Con un nuovo comunicato stampa l'IVASS ha segnalato 26 siti internet irregolari. In particolare:

  • https://agenzia-lodi.com
  • https://caliendorca.jimdosite.com
  • https://agenziaone.net
  • https://www.disalvobroker.com
  • https://www.agenziaressi.it
  • https://www.finamore-broker.com
  • https://agenziavarco.jimdosite.com
  • https://maldoro.com
  • https://amissimaonline.webnode.it
  • https://polizzamigliore.webnode.it
  • https://www.assibaldini.it
  • https://www.primaassicurazioni.com
  • https://www.assicuraconte.it
  • https://prima-assicurazioni.company.site
  • https://www.assicuratidanoi.it
  • https://www.scassicura.com
  • https://www.assicura360.com
  • https://www.seguopolizza.it
  • https://assicuraonline.webnode.it
  • https://serviceassiste.com
  • https://assicurazioneautotemporanea.it
  • https://www.vitale-assicurazioni.it
  • https://assicurazioni-online8.webnode.it
  • https://www.zarainsurance.it
  • https://assisstenzaclienti.webnode.it
  • https://www.zurigotemporaryinsurance.com

La distribuzione delle polizze tramite tali siti è irregolare. Pertanto, le polizze ricevute dai clienti sono false e i relativi veicoli non sono assicurati. 

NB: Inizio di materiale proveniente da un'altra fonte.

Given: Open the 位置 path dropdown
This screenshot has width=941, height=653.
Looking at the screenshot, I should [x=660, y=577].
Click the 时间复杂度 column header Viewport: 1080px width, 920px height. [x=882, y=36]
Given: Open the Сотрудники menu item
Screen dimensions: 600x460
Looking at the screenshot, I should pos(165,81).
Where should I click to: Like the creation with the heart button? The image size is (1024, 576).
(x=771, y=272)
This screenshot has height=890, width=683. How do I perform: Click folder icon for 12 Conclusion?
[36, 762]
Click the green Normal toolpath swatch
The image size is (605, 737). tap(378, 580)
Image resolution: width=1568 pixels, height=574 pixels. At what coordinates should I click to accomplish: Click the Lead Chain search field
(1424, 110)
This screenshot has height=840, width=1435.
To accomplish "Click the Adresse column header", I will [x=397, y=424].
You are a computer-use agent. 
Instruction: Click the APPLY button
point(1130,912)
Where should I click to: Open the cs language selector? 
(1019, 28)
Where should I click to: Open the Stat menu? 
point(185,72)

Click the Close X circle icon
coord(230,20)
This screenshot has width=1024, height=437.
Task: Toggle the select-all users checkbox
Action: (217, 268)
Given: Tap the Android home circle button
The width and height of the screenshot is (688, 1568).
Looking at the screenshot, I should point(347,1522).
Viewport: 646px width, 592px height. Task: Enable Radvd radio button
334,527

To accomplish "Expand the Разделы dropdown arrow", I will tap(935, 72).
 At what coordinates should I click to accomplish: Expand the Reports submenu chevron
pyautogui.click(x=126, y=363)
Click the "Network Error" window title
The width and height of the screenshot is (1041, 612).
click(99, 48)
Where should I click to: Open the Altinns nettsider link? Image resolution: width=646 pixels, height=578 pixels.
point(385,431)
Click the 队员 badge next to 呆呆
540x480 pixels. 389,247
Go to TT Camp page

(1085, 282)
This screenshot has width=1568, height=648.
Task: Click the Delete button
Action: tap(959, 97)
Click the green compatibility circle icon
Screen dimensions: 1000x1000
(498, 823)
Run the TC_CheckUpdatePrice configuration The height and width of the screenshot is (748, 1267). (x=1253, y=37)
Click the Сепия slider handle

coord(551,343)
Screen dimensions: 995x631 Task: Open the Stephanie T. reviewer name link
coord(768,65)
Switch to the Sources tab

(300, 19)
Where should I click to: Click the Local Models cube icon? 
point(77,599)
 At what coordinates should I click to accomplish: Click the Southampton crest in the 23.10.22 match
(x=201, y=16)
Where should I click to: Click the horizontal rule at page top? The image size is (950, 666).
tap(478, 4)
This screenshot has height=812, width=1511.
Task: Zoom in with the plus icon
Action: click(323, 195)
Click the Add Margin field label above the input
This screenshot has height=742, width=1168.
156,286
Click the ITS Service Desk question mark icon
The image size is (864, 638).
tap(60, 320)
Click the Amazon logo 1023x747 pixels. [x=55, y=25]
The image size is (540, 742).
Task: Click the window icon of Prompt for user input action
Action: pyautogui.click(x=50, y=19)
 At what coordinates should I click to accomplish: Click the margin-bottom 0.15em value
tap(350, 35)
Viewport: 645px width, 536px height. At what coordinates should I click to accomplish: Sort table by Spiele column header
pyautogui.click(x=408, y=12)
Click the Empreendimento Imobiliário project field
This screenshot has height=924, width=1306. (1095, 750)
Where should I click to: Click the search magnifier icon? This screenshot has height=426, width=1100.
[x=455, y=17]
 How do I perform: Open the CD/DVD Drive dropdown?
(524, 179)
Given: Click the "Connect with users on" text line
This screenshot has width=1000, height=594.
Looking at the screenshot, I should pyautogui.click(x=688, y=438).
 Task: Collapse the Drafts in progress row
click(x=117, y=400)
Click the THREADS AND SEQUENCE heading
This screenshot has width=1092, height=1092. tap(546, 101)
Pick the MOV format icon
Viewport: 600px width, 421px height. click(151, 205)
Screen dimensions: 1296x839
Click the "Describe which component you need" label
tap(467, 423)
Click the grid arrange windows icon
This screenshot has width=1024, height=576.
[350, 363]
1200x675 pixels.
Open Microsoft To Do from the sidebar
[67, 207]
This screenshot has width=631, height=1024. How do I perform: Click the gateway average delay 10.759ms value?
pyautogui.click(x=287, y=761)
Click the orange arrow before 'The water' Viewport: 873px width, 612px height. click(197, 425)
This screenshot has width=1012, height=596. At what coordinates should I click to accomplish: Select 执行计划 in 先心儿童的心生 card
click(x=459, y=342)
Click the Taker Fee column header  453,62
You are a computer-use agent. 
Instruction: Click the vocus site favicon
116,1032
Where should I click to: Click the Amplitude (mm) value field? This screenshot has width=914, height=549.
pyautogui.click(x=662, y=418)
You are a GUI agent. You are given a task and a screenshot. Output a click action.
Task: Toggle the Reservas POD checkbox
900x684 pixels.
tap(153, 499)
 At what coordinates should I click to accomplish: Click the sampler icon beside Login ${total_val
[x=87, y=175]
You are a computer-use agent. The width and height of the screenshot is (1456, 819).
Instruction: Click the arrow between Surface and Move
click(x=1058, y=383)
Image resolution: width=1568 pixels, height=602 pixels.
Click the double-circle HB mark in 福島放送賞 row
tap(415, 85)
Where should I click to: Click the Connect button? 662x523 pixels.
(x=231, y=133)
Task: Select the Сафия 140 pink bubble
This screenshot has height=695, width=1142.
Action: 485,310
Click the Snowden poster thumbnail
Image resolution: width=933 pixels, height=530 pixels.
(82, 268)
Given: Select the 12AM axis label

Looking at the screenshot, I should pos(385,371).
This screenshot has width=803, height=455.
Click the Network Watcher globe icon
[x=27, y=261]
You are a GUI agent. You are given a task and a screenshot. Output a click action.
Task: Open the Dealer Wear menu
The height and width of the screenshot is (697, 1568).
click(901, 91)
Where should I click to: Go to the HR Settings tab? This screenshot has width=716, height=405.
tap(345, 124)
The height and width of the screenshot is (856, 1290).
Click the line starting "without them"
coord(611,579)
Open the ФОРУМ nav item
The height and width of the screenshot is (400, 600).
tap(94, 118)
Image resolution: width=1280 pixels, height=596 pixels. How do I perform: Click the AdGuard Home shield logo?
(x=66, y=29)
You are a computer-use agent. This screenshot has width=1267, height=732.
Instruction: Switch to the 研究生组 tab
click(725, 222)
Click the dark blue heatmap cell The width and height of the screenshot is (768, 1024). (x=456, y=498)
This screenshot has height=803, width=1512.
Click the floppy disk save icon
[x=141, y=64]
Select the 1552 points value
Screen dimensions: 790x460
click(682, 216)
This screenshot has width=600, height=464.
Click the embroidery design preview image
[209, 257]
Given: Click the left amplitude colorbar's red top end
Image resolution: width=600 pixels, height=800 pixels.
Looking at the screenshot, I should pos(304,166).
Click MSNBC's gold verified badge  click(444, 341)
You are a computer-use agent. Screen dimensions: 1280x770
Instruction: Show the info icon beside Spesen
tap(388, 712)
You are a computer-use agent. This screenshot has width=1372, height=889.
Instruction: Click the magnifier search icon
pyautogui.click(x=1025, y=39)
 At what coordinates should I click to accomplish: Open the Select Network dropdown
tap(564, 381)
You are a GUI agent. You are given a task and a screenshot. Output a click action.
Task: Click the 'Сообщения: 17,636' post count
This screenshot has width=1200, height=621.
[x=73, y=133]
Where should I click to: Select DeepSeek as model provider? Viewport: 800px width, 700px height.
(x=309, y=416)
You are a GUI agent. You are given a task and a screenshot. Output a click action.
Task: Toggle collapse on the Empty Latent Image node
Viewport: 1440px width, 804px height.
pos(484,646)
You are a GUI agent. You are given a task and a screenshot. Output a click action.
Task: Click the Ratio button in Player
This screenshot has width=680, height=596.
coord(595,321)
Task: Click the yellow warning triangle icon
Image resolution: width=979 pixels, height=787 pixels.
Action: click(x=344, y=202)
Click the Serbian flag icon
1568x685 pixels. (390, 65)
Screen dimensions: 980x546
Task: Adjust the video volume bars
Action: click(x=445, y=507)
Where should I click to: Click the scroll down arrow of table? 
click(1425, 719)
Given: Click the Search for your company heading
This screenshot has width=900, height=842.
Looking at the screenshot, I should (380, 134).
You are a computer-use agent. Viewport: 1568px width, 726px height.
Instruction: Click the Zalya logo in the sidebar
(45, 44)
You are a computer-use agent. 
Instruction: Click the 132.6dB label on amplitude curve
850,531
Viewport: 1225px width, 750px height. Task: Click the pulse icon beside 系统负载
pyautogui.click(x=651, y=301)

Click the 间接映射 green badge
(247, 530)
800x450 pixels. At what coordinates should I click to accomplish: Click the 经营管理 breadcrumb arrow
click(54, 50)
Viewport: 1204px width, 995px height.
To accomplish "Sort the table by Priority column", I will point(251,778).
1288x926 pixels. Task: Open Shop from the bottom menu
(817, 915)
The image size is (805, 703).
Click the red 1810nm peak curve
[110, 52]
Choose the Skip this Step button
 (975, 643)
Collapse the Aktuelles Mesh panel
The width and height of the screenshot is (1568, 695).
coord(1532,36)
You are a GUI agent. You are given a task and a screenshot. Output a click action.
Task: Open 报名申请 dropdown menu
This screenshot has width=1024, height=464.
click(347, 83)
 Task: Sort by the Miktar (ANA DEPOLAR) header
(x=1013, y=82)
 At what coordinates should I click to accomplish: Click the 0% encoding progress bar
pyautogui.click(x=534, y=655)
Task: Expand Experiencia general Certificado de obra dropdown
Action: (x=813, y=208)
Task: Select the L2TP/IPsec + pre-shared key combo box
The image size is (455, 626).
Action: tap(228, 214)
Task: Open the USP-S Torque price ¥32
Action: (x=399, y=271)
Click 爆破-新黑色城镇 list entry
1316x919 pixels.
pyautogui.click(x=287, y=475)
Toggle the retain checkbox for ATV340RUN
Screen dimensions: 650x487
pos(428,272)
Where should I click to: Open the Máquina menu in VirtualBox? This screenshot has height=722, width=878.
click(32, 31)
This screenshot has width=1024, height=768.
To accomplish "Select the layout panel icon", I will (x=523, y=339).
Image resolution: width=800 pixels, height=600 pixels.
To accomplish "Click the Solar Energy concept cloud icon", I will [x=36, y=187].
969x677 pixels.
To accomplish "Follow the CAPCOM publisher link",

IVASS consiglia ai consumatori di controllare sempre che i preventivi e i contratti siano riferibili a imprese e intermediari regolarmente autorizzati attraverso la consultazione del sito dell'Istituto. In particolare, suggerisce di adottare le opportune cautele nella valutazione di offerte assicurative pervenute via internet o telefono (anche via whatsapp). 

Ivass ricorda altresì che i pagamenti dei premi effettuati a favore di carte di credito ricaricabili o prepagate sono irregolari, così come pagamenti  a favore di persone o società non iscritte negli elenchi ufficiali. I siti contenenti gli elenchi ufficiali sono disponibili nel comunicato IVASS reperibile qui

Inoltre, l'Istituto informa che i siti internet o i profili Facebook (o di altri social network) degli intermediari italiani che svolgono attività on-line devono sempre indicare:

  • i dati identificativi dell’intermediario;
  • l’indirizzo della sede legale;
  • il recapito telefonico, il numero di fax e l’indirizzo di PEC;
  • il numero e la data di iscrizione al RUI e l’indicazione che l’intermediario è soggetto al controllo dell’IVASS.

Per gli intermediari non italiani dello Spazio Economico Europeo (SEE) abilitatati ad operare in Italia il sito internet deve indicare: 

  • i dati identificativi;
  • il numero di iscrizione nel Registro dello Stato Membro di origine;
  • l’indirizzo di posta elettronica;
  • l’indicazione di eventuali sedi secondarie;
  • la dichiarazione di abilitazione all’esercizio dell’attività in Italia, con l’indicazione dell’Autorità di vigilanza dello Stato membro di origine. 

I siti o i profili di social network che non contengono tali informazioni non sono conformi alla disciplina in materia e espongono il consumatore al rischio di stipulare polizze contraffatte. 

Per avere informazioni i consumatori possono contattare il Contact Center Consumatori dell’IVASS al numero verde 800-486661, dal lunedì al venerdì h. 8.30 - 14.30.